Texte à lire
J’ai eu de nombreuses conversations avec des environnementalistes, ils semblent vraiment croire que lier la lutte contre les changements climatiques à la lutte contre la pauvreté ou à la lutte pour la justice raciale va rendre le combat plus difficile. Nous devons sortir de cette pensée, type « ma crise est plus grande que la tienne : d’abord, nous sauvons la planète, puis nous luttons contre la pauvreté, le racisme et la violence contre les femmes ». Ça ne marche pas. Cela aliène les gens qui se battraient pourtant le plus courageusement pour le changement. Ce débat a énormément avancé aux États-Unis en raison des personnes à la tête du mouvement pour la justice climatique et parce que ce sont les femmes racisées du Congrès qui défendent le Green New Deal. Alexandria Ocasio-Cortez, Ilhan Omar, Ayanna Pressley et Rashida Tlaib viennent de communautés qui ont été traitées brutalement sous les années du néolibéralisme et depuis plus longtemps encore, et elles sont déterminées à représenter les intérêts de ces communautés. Elles n’ont pas peur d’un changement radical parce que leurs communautés en ont désespérément besoin.
Dans le livre, vous écrivez : « La dure vérité est que la réponse à la question “que puis-je faire, en tant qu’individu, pour arrêter le changement climatique ?” est : rien. » Vous y croyez encore ?
En ce qui concerne les émissions de carbone, les décisions individuelles ne vont pas s’additionner à la hauteur dont nous avons besoin. Et je crois que le fait que, pour tant de gens, il soit plus confortable de parler de sa propre consommation que de changement systémique est un produit du néolibéralisme : nous avons été formés pour nous voir d’abord comme des consommateurs. D’où l’intérêt d’évoquer des moments historiques comme le New Deal ou le Plan Marshall : cela nous ramène à une époque où nous étions capables de penser le changement à grande échelle. Mais depuis quelques décennies, ous avons été entraînés à penser très petit. Il est très significatif que Greta Thunberg ait fait de sa vie une urgence vivante.
Elle a pris la mer pour le sommet de l’ONU sur le climat à New-York sur un yacht sans émission de carbone…
Exactement. Mais il ne s’agit pas de ce que Greta fait en tant qu’individu. Il s’agit de ce que Greta diffuse dans les choix qu’elle fait en tant qu’activiste, et je trouve ça magnifique. Elle utilise le pouvoir dont elle dispose pour faire savoir qu’il s’agit d’une situation d’urgence et elle essaie d’inciter les politiciens à la traiter comme une urgence.
Personne n’est exempté d’examiner ses décisions et ses comportements, mais depuis que j’ai écrit No Logo, on m’a posé des questions du genre : « Que devrais-je acheter, où devrais-je le faire, quels sont les vêtements éthiques ? » Ma réponse est que je ne suis pas une conseillère lifestyle, je ne suis le gourou du shopping de personne. Je fais des choix dans ma propre vie, mais je ne me fais pas d’illusion sur le fait que ces choix vont faire la différence.

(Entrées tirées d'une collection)
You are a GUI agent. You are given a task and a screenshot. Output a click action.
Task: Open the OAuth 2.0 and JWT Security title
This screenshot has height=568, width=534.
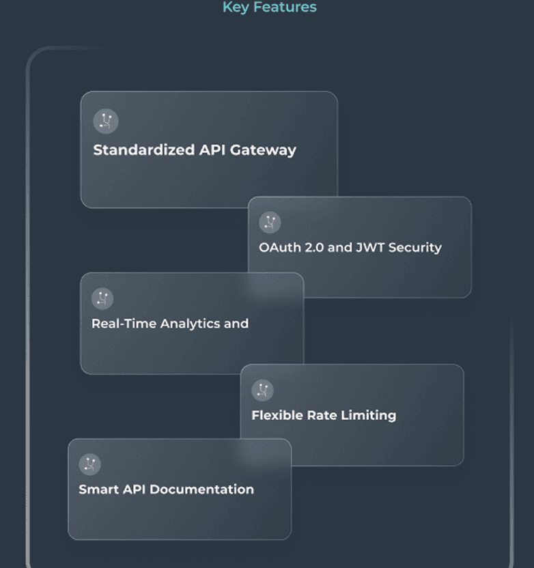coord(350,247)
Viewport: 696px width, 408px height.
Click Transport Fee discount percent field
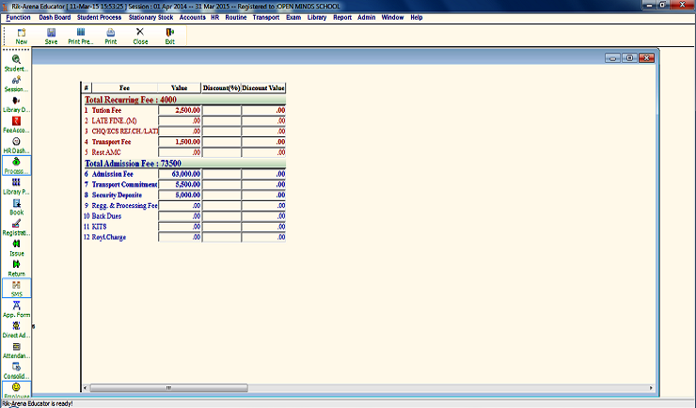[x=222, y=141]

Tâche à réaliser
Prolongez l'entretien sur la lutte contre le changement climatique en commençant juste après sa dernière phrase. Il n'est pas nécessaire de consulter la liste.

La réponse
Certaines personnes choisissent de ne pas avoir d’enfants. Qu’en pensez-vous ?
Je suis heureuse que ces discussions tombent dans le domaine public plutôt qu’on ait peur d’en parler. Les gens se sentaient isolés. Je me suis sentie isolée. C’était l’une des raisons pour lesquelles j’ai attendu aussi longtemps avant d’essayer d’être enceinte : je disais tout le temps à mon partenaire : « Quoi, tu veux avoir un guerrier à la Mad Max, combattant avec ses amis pour avoir de la nourriture et de l’eau ? » Ce n’est que lorsque j’ai fait partie du mouvement pour la justice climatique et que j’ai pu voir une voie à suivre, que j’ai pu imaginer avoir un enfant. Mais je ne dirais jamais à personne comment répondre à cette question des plus intimes. En tant que féministe qui connaît l’histoire brutale de la stérilisation forcée et la façon dont le corps des femmes devient une zone de combat lorsque les décideurs tentent de contrôler la population, je pense que l’idée qu’il existe des solutions réglementaires lorsqu’il s’agit d’avoir ou non des enfants est une catastrophe à rebours de l’histoire. Nous devons lutter ensemble contre notre deuil climatique et nos craintes climatiques, et la discussion que nous devons avoir est de savoir comment bâtir un monde où ces enfants pourront mener une vie prospère et sans carbone.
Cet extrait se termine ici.